» **WHAT IS BEING ASKED**
Copy out word for word everything from the line containing "Click the 編集に戻る button" down through the line containing "tap(274, 261)" in the data below, and nothing more.

Target position records:
· · · · ·

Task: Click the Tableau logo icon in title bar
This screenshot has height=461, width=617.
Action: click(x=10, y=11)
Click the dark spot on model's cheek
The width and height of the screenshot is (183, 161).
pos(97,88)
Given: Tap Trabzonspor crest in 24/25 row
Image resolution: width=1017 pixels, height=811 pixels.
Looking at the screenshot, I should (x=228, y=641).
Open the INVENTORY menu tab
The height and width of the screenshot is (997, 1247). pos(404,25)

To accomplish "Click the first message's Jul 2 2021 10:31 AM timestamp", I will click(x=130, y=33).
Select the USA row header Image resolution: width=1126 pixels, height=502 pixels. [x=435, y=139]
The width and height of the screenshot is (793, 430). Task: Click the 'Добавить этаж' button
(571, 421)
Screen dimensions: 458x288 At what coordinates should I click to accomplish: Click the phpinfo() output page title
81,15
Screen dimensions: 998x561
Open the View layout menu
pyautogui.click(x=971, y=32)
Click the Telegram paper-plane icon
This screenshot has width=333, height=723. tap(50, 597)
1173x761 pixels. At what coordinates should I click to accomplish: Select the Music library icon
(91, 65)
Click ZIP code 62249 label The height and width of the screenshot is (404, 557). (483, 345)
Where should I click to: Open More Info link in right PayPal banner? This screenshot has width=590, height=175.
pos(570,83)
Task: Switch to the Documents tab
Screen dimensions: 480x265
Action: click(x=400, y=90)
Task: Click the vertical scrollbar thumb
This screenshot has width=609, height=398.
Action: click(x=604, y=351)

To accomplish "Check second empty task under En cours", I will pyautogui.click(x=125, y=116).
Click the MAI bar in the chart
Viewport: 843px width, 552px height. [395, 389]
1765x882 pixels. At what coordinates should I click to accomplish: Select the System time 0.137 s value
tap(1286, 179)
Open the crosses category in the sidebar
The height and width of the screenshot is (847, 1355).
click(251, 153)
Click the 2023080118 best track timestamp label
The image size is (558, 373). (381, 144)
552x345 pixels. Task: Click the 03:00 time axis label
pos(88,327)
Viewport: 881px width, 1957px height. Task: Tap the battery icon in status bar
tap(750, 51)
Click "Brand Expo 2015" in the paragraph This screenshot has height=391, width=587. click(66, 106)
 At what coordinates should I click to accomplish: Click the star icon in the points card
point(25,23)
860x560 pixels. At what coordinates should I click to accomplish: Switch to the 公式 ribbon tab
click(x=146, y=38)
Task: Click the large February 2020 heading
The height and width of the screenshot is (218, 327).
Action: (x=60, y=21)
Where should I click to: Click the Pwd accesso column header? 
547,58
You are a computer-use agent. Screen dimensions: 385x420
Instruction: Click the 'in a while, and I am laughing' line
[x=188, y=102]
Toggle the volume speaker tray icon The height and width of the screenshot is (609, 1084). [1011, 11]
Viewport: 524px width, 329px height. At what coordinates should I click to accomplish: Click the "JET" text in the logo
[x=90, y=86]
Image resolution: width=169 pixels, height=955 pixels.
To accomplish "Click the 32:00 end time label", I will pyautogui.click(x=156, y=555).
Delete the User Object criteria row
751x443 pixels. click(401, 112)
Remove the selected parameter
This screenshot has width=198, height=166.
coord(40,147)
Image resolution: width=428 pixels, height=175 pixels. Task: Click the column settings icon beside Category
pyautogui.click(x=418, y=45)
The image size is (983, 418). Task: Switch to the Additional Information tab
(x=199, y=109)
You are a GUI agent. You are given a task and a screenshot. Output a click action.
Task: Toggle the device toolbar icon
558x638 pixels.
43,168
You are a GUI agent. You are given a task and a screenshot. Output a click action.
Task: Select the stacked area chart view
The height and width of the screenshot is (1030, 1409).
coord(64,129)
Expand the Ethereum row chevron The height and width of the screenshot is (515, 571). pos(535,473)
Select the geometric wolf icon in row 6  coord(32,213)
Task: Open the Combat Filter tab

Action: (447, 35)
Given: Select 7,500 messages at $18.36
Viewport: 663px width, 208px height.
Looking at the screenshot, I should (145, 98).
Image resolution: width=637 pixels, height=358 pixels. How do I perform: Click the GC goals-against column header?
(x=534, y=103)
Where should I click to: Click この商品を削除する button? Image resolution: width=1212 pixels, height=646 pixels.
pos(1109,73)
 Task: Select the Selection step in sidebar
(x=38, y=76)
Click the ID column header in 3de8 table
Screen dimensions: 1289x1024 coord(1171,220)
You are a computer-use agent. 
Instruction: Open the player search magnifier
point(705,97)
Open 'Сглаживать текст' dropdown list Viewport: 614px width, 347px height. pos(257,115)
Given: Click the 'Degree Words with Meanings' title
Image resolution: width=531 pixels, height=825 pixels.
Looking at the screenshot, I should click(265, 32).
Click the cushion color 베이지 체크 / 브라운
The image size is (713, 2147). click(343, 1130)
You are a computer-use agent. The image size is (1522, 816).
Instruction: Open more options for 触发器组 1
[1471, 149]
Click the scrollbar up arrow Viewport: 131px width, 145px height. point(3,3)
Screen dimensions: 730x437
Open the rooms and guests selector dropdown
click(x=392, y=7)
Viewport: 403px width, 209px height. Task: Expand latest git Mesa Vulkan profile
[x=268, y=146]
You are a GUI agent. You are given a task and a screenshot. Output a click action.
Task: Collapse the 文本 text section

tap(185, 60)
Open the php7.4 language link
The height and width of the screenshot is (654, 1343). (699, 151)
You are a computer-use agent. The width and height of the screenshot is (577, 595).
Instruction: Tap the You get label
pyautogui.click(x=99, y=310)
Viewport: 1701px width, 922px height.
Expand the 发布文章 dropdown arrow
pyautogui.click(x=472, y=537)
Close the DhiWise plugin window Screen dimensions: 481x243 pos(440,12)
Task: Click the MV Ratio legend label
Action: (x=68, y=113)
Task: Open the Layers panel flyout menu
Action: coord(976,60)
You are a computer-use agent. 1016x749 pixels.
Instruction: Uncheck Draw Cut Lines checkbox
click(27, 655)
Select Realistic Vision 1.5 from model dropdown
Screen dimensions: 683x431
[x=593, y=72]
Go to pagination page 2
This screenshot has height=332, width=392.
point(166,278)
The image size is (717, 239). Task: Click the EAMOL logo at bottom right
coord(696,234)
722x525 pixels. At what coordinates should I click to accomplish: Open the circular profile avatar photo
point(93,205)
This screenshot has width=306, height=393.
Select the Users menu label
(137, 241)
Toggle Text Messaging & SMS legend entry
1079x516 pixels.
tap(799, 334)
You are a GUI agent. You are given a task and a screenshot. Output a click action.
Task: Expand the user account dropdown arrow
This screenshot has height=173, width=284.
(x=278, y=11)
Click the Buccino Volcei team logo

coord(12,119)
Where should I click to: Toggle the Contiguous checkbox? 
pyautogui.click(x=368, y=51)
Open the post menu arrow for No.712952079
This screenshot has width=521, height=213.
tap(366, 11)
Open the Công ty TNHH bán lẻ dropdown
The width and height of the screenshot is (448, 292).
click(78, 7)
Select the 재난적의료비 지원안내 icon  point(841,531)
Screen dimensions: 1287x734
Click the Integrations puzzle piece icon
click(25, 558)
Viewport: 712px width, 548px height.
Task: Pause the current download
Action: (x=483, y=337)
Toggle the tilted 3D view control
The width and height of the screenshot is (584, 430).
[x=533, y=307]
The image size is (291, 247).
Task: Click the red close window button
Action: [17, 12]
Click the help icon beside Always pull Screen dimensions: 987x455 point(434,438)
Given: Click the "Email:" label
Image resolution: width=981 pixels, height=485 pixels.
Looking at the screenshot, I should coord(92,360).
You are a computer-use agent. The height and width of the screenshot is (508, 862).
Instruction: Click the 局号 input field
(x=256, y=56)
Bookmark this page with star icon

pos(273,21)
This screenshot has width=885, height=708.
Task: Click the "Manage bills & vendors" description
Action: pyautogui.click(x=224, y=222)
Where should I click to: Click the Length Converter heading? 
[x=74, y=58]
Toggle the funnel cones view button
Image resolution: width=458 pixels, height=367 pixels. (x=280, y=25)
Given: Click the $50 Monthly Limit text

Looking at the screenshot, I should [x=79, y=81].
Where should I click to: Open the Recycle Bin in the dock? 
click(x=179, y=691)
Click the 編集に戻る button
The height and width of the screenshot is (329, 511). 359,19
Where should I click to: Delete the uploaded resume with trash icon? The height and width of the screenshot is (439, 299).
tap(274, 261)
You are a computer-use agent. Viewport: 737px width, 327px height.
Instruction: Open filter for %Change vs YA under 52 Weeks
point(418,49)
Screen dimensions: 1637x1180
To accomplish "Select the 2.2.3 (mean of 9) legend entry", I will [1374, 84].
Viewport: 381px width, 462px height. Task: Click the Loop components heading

· · · · ·

» **SOLUTION**
Click the 編集に戻る button
The height and width of the screenshot is (329, 511). 359,19
Where should I click to: Delete the uploaded resume with trash icon? The height and width of the screenshot is (439, 299).
tap(274, 261)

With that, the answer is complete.